Scientists from the Florida campus of The Scripps Research Institute have identified a critical regulator of a molecule deeply involved in the progression of Alzheimer’s disease.

The new study, published in an advance online edition of the Journal of Biological Chemistry, shows for the first time that levels of this regulating protein are decreased in the brains of Alzheimer’s disease sufferers and that this decrease could be a significant factor in the advance of the disease.

The regulator is known as Rheb, a protein that many believe may be active in neural plasticity, the ability of the brain to change in response to learning. The Scripps scientists found that Rheb binds and regulates activity of a molecule known as BACE1, an important enzyme in Alzheimer’s disease pathology, establishing for the first time a new molecular link between Rheb and BACE1.

A release from the institute quotes lead researcher Srini Subramaniam as saying, “We found that Rheb regulates BACE1, which is a major drug target in Alzheimer’s disease. Studies of the autopsied brains of Alzheimer’s patients have found a significant reduction in Rheb, so it is possible that an increase in Rheb could reverse the buildup of amyloid plaque.”

The study noted that in some genetically modified animal models, an increase of Rheb has already been shown to reduce BACE1 levels and the production of amyloid plaque.

“If we can uncover the mechanism by which Rheb alters BACE1 levels, that would be a very good drug target,” said Neelam Shahani, a first author of the study with William Pryor.  

“We’re very interested in the disease process and plan to keep moving forward to understand precisely how Rheb regulates BACE1,” said Pryor.

Material shown:

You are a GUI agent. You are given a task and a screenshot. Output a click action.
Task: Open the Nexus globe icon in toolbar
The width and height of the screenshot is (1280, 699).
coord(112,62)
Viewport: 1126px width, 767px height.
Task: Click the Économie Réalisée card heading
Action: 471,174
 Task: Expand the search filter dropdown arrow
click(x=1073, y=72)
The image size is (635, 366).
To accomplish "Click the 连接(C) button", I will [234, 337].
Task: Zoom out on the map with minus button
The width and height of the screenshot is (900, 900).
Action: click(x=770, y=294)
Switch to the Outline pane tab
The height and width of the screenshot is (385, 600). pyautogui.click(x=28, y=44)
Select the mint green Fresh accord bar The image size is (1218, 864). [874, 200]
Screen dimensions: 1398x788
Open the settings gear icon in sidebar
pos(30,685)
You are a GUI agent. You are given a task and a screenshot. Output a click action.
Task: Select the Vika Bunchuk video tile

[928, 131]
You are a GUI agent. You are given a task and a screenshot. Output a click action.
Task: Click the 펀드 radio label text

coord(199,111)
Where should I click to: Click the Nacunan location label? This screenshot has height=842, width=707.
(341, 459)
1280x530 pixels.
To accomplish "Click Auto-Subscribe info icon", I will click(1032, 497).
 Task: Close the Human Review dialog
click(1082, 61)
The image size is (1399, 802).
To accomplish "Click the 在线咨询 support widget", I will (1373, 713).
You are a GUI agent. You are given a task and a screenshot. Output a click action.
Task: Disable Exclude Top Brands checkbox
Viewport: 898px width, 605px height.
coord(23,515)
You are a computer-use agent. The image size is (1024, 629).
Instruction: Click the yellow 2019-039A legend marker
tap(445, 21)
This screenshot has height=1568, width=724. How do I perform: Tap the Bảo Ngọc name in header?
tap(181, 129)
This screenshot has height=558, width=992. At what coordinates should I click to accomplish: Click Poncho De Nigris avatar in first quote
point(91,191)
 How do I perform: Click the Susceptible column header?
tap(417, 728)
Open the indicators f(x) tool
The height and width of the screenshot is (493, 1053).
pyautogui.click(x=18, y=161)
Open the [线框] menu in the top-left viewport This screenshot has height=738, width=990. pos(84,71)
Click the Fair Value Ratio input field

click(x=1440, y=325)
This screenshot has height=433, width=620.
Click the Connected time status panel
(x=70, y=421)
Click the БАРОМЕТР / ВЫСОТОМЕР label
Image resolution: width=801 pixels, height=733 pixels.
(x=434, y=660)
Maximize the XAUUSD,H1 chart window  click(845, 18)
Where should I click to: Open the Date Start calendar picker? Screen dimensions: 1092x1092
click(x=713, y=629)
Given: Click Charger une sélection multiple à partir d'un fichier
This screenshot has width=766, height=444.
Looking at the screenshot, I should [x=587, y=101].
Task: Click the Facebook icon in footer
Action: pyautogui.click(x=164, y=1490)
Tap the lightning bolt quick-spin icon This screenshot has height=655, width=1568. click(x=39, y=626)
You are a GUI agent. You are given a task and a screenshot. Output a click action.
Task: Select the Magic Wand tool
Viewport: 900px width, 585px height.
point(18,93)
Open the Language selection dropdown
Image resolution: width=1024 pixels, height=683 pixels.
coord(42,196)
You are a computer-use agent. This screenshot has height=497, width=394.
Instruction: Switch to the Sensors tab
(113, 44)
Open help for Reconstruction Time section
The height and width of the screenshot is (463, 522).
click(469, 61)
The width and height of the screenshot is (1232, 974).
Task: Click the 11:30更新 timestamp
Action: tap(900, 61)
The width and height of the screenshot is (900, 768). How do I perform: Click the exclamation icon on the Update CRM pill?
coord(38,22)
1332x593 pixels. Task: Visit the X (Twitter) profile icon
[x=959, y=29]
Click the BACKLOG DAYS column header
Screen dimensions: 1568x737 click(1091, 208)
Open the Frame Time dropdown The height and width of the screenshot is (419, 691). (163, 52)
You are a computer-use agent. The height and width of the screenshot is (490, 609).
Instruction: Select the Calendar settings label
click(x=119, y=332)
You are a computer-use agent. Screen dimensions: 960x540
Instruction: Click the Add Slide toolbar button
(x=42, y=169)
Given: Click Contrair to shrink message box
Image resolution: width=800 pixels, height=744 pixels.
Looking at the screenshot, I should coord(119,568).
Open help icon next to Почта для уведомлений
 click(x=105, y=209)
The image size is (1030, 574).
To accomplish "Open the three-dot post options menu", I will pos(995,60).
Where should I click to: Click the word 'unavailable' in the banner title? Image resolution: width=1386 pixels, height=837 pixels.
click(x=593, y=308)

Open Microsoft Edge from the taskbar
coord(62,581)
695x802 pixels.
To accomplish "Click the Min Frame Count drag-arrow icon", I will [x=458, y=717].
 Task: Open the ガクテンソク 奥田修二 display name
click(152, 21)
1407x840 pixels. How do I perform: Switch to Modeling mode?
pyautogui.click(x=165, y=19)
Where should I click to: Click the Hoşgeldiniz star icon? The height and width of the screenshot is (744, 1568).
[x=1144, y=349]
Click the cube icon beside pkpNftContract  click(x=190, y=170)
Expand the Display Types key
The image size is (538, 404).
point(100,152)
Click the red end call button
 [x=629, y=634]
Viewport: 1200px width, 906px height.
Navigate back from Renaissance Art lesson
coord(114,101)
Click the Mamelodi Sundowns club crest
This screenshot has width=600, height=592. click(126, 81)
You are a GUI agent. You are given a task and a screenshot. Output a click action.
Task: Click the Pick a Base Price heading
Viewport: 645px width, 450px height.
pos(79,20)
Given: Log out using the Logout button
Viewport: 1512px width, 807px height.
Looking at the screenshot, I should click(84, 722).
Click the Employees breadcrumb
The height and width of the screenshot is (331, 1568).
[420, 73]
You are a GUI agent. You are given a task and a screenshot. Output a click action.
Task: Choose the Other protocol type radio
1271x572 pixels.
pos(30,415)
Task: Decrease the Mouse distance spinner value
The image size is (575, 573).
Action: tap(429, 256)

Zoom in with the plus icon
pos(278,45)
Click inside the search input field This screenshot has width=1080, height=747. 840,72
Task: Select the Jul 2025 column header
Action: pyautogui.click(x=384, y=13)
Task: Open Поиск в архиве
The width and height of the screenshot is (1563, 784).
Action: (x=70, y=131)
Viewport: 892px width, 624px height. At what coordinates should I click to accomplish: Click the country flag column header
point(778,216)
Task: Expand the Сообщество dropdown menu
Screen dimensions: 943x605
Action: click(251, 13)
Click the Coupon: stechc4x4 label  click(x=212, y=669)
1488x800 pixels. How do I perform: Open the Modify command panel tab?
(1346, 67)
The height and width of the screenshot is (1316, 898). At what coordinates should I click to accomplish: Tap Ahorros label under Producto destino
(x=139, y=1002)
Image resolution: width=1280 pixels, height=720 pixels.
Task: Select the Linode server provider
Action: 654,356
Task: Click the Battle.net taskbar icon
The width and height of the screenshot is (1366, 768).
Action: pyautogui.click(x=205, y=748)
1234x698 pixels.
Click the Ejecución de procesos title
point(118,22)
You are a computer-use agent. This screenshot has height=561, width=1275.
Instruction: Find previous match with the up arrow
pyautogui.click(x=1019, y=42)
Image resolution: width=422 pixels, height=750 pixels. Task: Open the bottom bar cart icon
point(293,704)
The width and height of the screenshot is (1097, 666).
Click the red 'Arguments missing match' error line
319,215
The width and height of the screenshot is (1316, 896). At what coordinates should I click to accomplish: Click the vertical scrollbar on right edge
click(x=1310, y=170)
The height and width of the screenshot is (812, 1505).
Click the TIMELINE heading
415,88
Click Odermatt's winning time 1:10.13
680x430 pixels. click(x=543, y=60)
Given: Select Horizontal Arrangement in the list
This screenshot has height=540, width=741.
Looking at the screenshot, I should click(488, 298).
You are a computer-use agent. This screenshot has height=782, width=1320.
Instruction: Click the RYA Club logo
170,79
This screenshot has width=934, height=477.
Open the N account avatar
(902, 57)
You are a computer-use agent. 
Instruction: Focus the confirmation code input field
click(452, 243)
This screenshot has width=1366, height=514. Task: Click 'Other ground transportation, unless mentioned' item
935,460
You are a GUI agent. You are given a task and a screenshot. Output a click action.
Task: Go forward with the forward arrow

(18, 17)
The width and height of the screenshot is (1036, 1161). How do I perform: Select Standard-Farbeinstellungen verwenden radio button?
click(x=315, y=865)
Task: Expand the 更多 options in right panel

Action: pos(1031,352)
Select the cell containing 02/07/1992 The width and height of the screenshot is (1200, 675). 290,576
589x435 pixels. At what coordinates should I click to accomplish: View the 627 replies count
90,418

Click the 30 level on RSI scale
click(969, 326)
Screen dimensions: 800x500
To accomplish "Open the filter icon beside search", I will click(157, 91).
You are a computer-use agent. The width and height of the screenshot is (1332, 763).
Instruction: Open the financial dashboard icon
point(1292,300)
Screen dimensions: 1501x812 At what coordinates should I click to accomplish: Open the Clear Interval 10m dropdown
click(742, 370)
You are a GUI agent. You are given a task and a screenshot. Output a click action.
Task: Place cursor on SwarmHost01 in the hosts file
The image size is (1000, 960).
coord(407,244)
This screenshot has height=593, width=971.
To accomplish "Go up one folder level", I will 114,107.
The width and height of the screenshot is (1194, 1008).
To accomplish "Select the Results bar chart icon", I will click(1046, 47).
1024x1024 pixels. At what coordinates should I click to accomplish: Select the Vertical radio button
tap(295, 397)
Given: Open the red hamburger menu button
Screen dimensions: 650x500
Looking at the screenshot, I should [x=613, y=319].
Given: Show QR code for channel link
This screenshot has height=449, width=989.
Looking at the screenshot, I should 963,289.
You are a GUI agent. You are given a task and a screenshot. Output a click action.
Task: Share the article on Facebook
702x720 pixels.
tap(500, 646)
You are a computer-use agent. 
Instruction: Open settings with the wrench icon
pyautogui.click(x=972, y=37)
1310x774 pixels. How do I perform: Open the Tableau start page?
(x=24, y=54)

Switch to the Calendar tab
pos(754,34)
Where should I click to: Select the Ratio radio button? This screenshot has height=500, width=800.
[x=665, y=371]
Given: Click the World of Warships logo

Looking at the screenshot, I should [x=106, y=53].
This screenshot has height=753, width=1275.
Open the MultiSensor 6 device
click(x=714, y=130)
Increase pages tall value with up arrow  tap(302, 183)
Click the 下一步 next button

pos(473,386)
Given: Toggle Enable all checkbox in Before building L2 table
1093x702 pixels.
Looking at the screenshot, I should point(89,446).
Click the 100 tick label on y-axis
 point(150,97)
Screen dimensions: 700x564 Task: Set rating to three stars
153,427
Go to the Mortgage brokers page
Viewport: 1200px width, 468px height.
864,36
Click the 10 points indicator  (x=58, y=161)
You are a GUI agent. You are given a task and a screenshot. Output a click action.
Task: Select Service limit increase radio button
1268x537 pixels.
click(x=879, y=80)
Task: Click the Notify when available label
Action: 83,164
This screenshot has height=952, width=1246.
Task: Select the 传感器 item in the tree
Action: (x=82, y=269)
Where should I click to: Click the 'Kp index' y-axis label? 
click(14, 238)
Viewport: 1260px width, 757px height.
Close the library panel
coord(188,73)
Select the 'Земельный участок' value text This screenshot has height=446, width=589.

Brief:
Retype the passage from the article on the Rheb and Alzheimer's study word for word, starting with "Scientists from the" and going on through "of the disease.".

Output below:
Scientists from the Florida campus of The Scripps Research Institute have identified a critical regulator of a molecule deeply involved in the progression of Alzheimer’s disease.

The new study, published in an advance online edition of the Journal of Biological Chemistry, shows for the first time that levels of this regulating protein are decreased in the brains of Alzheimer’s disease sufferers and that this decrease could be a significant factor in the advance of the disease.